Fall Field Cricket
Fall Field Cricket female (left) and singing male (right)
Fall Field Cricket (Gryllus pennsylvanicus)
Common to abundant. More broadly distributed than the look-alike, sound-alike Spring Field Cricket.
Meadows, fields, parks, older urban areas with weedy lots and concrete parking lots. They are abundant along the edge of beaches.
Widespread throughout all counties in our region.
Large, dark brown to black cricket with a large, round head. Almost an inch in length, not including the female’s ovipositor.
A cheerful “chirp-chirp-chirp” that is relatively rhythmic but not as consistent as the chirps of the Snowy Tree Cricket. The song sounds identical to that of the Spring Field Cricket. They sing in the afternoon and at night.
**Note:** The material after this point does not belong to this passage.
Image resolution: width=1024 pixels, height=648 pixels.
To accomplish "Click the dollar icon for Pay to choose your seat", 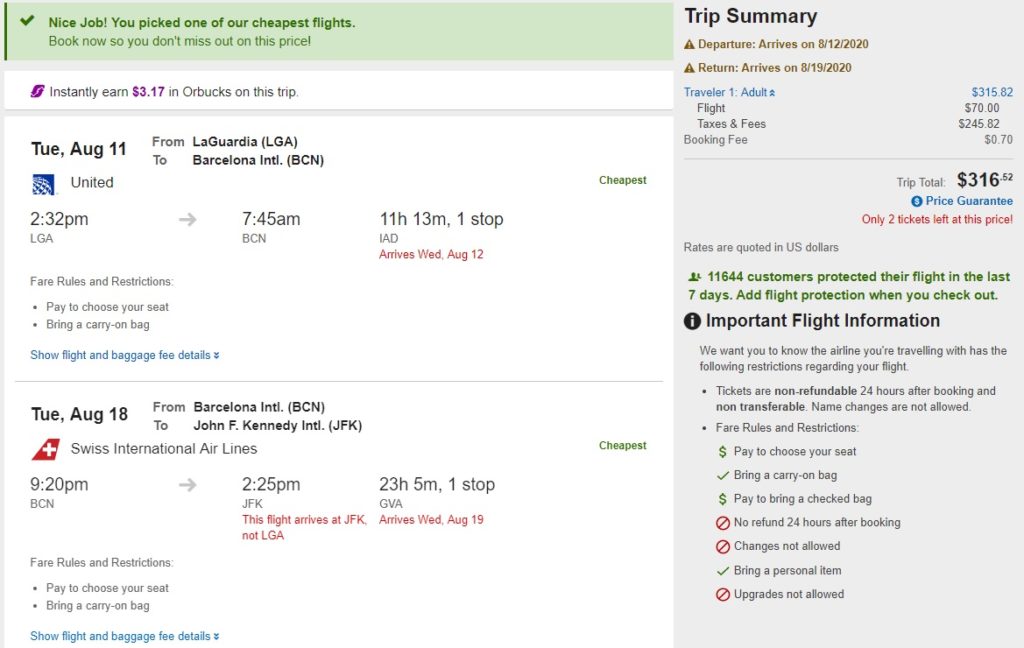I will tap(722, 452).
Third week of July through September. They become less common as fall progresses, but a few will be heard in October.
General description and context
Fall Field Crickets overwinter as eggs, which is why they don't begin singing until the Spring Field Crickets have finished. Although they are significantly more substantial than ground crickets, they can still be difficult to find because they hide under vegetation and in all kinds of holes, cracks, and crevices. They are very adaptable and can be heard in urban areas, where they live in parking lots and around buildings.
The only similar species in our area at this time is the Spring Field Cricket, and they finish their season around mid-July before the Fall Field Crickets mature. Ground crickets are much smaller. The Japanese Burrowing Cricket is moving northward and will reach our area soon. We'll need to learn their songs when they arrive, and you can hear an example on the "Songs at Ground Level" page.
Educational program observation
People who don’t realize that the female’s ovipositor is not a “stinger” can be afraid of them. Reassure them that these lovely crickets are harmless!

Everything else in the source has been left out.